To avoid killing a driver in the midst of an I/O operation, and possibly leaving the hardware in an unrecoverable state, use a SIGTERM or SIGINT signal to terminate a qvm process.
Refer to your QNX Hypervisor for Safety 2.2 and QNX OS for Safety 2.2.1 Safety Manuals for the safety requirements and recommendations concerning watchdogs.
For instructions on how to shut down the hypervisor, see “Shutting down the QNX hypervisor”. For information on how to handle a VM termination, see “Handling a qvm termination” in the “QNX Hypervisor for Safety: Protection Features” chapter.
The guest (more specifically, an application running on the guest OS) can initiate its own shutdown. For example, an application in a QNX guest could use the shutdown_system() function to shut itself down or reboot itself. In short, any action that ends up calling the reboot kernel callout will work.
From the command line, use shutdown in a QNX guest, or reboot in a Linux or Android guest.
If the guest shuts itself down or attempts to reboot, the hypervisor ends the qvm process for the VM hosting the guest, and frees all resources used by this process, which includes those used by the guest (see “Handling a qvm termination”).
The host can't see into the guest, so if the host needs to perform actions before the guest shuts itself down, the guest must explicitly inform the host that it's shutting down. A simple way to do this is to:
If the guest has physical devices allocated to it, the guest should inform any other guests with which it might be sharing these devices that it is shutting down and thus, the devices will no longer be available.

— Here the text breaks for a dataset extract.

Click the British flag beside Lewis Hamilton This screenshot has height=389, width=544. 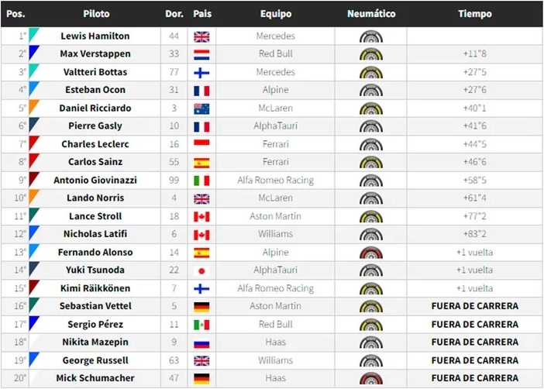pos(201,36)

Whenever possible, use a controlled shutdown from within a guest (shutdown in a QNX guest, or reboot in a Linux or Android guest). If you cannot do so, then an uncontrolled guest shutdown is possible as described here.

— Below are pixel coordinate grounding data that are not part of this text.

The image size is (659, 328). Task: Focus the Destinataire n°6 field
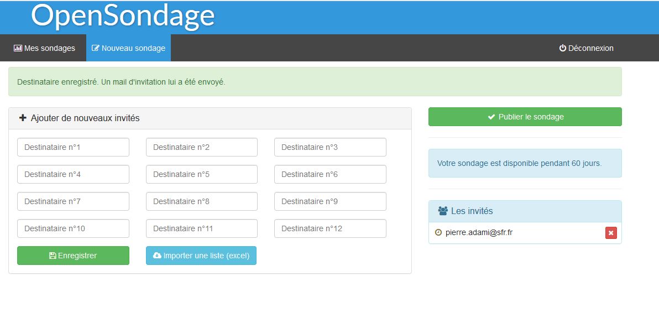tap(330, 174)
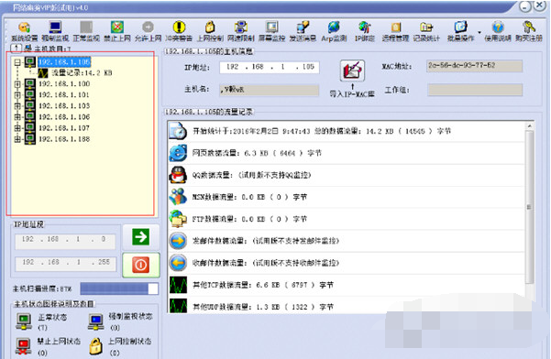Open the 记录统计 statistics icon
This screenshot has height=359, width=551.
point(426,27)
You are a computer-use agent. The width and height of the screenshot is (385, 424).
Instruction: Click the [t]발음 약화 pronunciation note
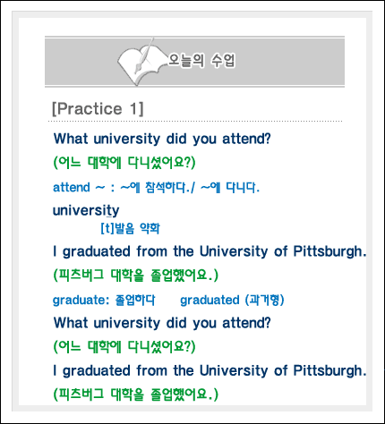click(131, 229)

SIGTERM or SIGINT: Send a SIGTERM or SIGINT signal to the qvm process instance to emulate pressing the power button. For example: slay -s SIGTERM qvm. This makes qvm ask the guest nicely to terminate.
On x86, this triggers the ACPI power button notification mechanism, which will allow the guest to cleanly shutdown if it takes notice of it. Linux and Android guests (the latter if set up properly) have ACPI handling in place and will notice, but QNX guests won't. If you send a SIGTERM or SIGINT but the guest doesn't shut down, qvm assumes there's no handling installed in it. Sending a second signal will unconditionally terminate the guest.

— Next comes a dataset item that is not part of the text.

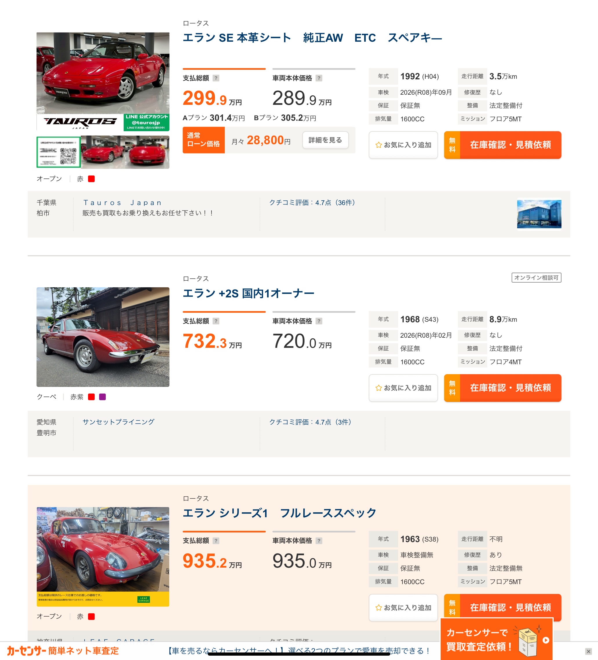The height and width of the screenshot is (660, 598).
Task: Click 詳細を見る for loan price
Action: click(325, 140)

On ARM, there's no standard for power button notification so unless a guest-specific vdev is written, no handling is performed. Thus, sending a SIGTERM or SIGINT immediately terminates the guest with no notification.
SIGQUIT: Send a SIGQUIT signal to the hosting qvm process instance to terminate it without notifying the guest regardless of any power-off handling in it. This emulates immediately cutting the power. For example: slay -s SIGQUIT qvm.
If you terminate a VM (qvm process instance), you must look after putting into a quiescent state any hardware devices that were passed through to a guest in the VM. You can do this with a vdev (see the Virtual Device Developer's Guide).
If your guest is terminated in an uncontrolled manner, this guest may behave in an undefined manner on subsequent startups (e.g., it may have a corrupt filesystem).
Guests can be configured to use a watchdog vdev in their hosting VMs (qvm process instances). If a guest fails to kick its watchdog in time, the watchdog may trigger a SIGQUIT to terminate the hosting qvm process instance immediately. This is a common way of using a watchdog, but it is not the only possible action (see “Watchdogs”).